Amazon Web Services Kicks Off New Year With New Cloud Features

Provider enhances government cloud, adds two-minute spot instance termination notices, makes other small tweaks

Amazon Web Services kicked off 2015 by announcing a number of new cloud features, namely cross-account access in the AWS management console, EC2 spot instance termination notices, and some enhancements to GovCloud. The company finished 2014 as one of the most reliable cloud providers, according to cloud service status tracker CloudSquare by CloudHarmony.

Despite increasing competition from Google and Microsoft, as well as smaller cloud players like DigitalOcean, AWS continues to maintain its position as a market leader, thanks to its reputation, variety of cloud features, infrastructure, and solid reliability record.

Early Warning for Spot Instance Termination

EC2 Spot Instances and the EC2 Spot Market enable users to place competitive bids on available EC2 instances, committing to pay what you are willing to pay to use an instance for an hour. It’s an economical brokerage-like option good for temporary big jobs. If a customer bid exceeds the current spot price, instances run.

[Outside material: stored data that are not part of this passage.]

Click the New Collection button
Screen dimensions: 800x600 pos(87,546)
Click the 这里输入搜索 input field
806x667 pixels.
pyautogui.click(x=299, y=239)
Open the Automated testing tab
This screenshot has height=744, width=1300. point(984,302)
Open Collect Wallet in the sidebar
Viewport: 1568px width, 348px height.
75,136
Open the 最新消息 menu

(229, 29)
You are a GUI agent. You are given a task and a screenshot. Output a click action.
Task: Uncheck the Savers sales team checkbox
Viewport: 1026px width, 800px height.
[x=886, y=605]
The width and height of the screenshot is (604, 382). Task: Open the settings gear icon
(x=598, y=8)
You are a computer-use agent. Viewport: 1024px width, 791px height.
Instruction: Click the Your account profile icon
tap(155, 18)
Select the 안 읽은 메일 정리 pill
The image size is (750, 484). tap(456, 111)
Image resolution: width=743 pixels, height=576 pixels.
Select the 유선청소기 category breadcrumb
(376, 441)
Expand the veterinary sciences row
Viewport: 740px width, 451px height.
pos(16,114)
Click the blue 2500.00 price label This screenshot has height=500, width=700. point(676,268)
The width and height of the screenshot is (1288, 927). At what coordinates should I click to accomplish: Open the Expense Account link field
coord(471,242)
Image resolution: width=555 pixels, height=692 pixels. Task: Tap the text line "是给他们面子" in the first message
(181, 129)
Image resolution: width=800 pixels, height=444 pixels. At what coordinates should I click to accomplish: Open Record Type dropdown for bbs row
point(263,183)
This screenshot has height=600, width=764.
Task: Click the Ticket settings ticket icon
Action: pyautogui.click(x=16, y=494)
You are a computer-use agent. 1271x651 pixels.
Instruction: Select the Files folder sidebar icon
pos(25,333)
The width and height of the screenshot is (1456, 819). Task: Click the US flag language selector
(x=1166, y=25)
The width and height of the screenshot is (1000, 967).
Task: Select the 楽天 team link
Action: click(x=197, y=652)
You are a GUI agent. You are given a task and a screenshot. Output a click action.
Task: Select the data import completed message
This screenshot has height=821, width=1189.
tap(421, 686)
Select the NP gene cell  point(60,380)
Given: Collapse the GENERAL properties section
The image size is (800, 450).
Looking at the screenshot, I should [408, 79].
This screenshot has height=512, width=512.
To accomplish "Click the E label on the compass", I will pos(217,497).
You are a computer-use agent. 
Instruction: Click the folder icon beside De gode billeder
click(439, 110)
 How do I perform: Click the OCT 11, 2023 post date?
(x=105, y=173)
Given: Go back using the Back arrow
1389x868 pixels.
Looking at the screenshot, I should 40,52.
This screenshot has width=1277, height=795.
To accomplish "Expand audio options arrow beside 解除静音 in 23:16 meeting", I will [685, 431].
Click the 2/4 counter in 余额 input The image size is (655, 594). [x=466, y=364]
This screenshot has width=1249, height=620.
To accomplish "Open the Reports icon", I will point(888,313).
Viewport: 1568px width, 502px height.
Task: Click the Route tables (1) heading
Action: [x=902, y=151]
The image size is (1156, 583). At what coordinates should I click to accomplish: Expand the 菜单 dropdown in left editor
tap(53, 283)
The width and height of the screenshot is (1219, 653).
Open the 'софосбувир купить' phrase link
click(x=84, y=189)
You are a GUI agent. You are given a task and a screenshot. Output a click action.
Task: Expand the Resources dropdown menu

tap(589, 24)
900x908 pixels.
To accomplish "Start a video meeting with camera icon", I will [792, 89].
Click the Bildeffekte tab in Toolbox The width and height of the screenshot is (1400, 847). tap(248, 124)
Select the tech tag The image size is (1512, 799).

When the spot price rises above bid, spot instances are reclaimed and given to another customer.

AWS has improved the reclamation process with the addition of a two-minute warning before the instance shuts down, known as a Spot Instance Termination Notice.

"Your application can use this time to save its state, upload final log files, or remove itself from an Elastic Load Balancer," AWS Chief Evangelist Jeff Barr wrote on the company blog. "This change will allow more types of applications to benefit from the scale and low price of Spot Instances."

GovCloud Updates

The GovCloud region of AWS, built specifically for government agencies, now has access to Amazon Glacier, AWS CloudTrail, and Virtual Machine Import.

Glacier is for data archiving, or cold storage, that can be used for records storage. CloudTrail records calls made to AWS APIs in log files, used for compliance. VM Import lets you import VM images, for example a VMware ESX image, into EC2.

Single Sign On for Multiple AWS Accounts

Cross-Account Access is a little tweak that enhances multi-account and multi-role usage on AWS. It makes it easier to switch roles within the AWS Management Console. Users can sign in as an IAM user or via Federated Single Sign-On, then switch the console to manage another account without having to enter another user name and password. No more remembering different IDs and passwords.

The Management Console now also supports Auto Scaling and Service Limits. Auto Scaling helps systems respond to changes in demand automatically, and Service Limits shows usage limits and enables quick requests for limit increases.

AWS Most Reliable Among Big Cloud Providers

Over the last 365 days, Amazon's EC2 (cloud compute) and S3 (cloud storage) services each saw about 2.5 hours of downtime. Providers CloudFront and Route 53 had 100 percent uptime, according to CloudHarmony.

Google Compute Engine (its Infrastructure-as-a-Service) had 4.5 hours of downtime. There was about 20 mins of downtime between Google's Platform-as-a-Service called AppEngine and its Cloud Storage service.

Microsoft Azure saw 11 hours of downtime for Object Storage during the year, and close to 40 hours of downtime for virtual machines. One of Microsoft's major cloud outages happened in August, and another big one came in November. Azure CDN had a perfect uptime record last year.

Rackspace had 7.5 hours of downtime for Cloud Servers and a perfect track record across CDN and DNS. DigitalOcean had about 16 hours of downtime.

Verizon started 2015 by notifying its customers of an update that will require downtime across its entire Verizon Cloud infrastructure. The company said customers should prepare for up to 48 hours of downtime, starting early this Saturday morning.